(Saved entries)

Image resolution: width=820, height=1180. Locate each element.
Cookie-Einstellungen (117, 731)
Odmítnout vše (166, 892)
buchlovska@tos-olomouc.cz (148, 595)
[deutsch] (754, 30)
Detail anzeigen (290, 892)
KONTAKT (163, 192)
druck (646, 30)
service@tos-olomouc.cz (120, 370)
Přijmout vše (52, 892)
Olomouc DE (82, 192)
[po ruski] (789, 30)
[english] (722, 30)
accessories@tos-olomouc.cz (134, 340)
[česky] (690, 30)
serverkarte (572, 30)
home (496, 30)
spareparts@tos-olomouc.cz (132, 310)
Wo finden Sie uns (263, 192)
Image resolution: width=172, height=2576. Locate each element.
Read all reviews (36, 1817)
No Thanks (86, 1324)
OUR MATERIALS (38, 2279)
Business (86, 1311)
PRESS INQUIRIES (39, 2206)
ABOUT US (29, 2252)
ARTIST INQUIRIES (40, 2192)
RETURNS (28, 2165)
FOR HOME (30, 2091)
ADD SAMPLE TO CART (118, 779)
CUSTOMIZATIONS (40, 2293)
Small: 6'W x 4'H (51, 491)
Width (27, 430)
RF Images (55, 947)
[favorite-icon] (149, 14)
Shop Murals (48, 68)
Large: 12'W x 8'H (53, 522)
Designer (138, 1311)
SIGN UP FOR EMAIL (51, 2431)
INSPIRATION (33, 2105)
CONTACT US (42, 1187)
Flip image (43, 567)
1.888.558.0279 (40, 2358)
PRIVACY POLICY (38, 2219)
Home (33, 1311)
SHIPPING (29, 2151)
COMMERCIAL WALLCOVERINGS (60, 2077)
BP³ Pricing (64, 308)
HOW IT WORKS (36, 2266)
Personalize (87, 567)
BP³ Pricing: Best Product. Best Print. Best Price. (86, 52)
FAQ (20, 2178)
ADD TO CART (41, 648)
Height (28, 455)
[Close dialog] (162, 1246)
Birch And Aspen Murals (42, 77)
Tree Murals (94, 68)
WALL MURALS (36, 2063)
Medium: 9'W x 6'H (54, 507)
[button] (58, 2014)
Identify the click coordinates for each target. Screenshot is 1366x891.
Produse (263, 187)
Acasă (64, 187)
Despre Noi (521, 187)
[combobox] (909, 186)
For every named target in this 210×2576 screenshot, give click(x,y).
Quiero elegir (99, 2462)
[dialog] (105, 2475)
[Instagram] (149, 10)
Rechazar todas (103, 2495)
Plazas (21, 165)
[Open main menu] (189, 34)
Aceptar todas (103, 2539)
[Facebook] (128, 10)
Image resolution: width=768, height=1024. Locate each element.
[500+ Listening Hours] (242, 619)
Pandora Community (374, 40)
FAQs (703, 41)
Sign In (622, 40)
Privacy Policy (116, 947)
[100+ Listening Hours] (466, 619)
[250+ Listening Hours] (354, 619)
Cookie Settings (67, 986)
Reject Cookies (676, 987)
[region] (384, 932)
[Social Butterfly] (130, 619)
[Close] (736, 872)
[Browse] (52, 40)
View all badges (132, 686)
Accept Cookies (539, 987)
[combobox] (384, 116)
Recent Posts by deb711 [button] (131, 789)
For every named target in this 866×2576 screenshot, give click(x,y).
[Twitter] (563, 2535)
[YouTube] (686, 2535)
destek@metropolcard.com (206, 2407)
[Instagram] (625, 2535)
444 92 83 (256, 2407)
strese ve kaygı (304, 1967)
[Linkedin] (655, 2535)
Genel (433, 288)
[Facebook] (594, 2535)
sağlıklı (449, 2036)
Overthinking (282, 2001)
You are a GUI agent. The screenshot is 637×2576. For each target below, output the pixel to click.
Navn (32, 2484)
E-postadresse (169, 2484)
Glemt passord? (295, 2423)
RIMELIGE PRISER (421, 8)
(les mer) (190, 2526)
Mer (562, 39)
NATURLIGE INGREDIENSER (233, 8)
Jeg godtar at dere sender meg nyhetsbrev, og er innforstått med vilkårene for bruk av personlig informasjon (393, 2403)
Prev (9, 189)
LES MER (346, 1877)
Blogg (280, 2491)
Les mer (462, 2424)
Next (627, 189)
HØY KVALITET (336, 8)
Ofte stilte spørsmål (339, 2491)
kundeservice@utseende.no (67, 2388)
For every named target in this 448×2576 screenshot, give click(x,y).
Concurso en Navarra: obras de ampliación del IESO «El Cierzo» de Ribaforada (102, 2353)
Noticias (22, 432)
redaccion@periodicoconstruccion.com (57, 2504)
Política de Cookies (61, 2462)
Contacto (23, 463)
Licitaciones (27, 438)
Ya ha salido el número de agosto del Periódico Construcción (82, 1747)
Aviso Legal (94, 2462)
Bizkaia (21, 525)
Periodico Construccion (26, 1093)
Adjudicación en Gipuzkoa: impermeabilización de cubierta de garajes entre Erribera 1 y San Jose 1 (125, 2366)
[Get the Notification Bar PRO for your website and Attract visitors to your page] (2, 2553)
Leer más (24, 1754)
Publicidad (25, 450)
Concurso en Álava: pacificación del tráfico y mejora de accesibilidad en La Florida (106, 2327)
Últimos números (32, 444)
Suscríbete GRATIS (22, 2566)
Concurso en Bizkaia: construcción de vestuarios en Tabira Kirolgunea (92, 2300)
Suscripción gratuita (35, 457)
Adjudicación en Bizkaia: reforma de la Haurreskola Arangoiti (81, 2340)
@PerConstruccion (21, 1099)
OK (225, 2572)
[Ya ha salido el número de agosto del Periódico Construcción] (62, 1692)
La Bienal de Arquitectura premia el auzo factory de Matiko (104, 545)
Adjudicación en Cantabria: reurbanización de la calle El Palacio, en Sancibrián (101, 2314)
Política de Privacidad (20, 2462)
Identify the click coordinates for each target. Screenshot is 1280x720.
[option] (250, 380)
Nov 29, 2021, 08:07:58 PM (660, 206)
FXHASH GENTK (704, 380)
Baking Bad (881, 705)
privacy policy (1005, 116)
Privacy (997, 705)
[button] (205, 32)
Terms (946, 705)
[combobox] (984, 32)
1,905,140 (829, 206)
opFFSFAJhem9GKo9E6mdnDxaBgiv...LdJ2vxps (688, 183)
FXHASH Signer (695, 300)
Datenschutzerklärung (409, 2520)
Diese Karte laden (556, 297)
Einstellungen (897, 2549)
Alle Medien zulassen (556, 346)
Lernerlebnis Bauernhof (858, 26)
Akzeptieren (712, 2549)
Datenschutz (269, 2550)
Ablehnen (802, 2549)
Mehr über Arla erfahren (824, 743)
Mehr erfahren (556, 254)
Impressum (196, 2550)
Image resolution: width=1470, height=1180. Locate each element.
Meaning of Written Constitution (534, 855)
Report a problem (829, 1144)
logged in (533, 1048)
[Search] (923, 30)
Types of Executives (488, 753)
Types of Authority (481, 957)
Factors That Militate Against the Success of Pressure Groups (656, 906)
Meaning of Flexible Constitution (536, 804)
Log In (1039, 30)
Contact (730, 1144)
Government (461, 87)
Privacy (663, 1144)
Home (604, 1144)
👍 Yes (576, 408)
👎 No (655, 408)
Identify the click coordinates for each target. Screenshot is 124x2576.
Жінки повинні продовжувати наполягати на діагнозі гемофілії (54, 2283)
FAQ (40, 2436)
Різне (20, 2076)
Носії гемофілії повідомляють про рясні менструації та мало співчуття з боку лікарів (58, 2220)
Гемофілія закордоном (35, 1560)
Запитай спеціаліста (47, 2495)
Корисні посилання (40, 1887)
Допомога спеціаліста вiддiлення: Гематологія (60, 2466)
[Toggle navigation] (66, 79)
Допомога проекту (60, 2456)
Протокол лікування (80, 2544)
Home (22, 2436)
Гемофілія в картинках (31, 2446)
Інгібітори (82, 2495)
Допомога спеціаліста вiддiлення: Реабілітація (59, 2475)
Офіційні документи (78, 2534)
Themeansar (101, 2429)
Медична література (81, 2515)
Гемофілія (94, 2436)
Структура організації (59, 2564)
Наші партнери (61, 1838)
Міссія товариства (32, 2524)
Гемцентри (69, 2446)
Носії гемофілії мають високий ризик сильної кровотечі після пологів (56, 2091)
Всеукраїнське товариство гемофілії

INSTRUCTIONS TO FOLLOW:
Read the entries and show each line that mentions "Гемофілія".

COMPLETED EXERCISE:
Гемофілія закордоном (35, 1560)
Гемофілія в картинках (31, 2446)
Гемофілія (94, 2436)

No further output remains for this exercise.